In the records below, work out how many lines hold the word "computer". Report the number alone.

DATASET RECORDS: Begin

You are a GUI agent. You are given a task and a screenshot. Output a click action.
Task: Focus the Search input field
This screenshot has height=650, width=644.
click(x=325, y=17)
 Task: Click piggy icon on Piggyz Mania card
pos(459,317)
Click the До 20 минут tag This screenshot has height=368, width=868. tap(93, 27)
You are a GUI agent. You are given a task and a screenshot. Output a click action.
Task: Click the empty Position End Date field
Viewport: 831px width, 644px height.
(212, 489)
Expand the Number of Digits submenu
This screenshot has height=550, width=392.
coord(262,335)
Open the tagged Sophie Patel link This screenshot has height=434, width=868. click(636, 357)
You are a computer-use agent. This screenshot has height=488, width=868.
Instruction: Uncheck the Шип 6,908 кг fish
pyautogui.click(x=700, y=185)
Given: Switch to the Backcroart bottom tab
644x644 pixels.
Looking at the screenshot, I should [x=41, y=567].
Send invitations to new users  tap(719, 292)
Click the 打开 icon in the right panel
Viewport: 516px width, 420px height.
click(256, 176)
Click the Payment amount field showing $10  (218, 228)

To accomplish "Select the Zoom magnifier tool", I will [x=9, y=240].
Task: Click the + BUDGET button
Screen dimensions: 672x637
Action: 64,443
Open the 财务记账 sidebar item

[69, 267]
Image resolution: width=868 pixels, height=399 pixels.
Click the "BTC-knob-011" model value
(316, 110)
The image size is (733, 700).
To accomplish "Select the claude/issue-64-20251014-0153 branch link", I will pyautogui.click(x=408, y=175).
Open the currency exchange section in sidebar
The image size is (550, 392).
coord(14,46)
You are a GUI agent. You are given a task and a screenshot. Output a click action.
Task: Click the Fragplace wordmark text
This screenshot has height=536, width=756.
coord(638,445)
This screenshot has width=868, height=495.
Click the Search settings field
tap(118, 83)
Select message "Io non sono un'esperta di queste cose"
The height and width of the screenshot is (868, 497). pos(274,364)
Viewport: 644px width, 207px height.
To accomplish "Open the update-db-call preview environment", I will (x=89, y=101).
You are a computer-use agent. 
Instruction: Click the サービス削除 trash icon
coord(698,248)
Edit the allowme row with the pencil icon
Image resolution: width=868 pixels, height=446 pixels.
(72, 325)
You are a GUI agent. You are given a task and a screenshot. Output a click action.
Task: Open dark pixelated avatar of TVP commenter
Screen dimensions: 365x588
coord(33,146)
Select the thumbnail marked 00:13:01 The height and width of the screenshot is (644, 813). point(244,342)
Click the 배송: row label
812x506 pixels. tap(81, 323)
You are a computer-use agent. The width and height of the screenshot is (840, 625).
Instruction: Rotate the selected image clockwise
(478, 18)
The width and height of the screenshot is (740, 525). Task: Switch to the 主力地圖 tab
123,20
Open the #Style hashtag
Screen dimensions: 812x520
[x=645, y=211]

DATASET RECORDS: End

▸ **WRITTEN ANSWER**
3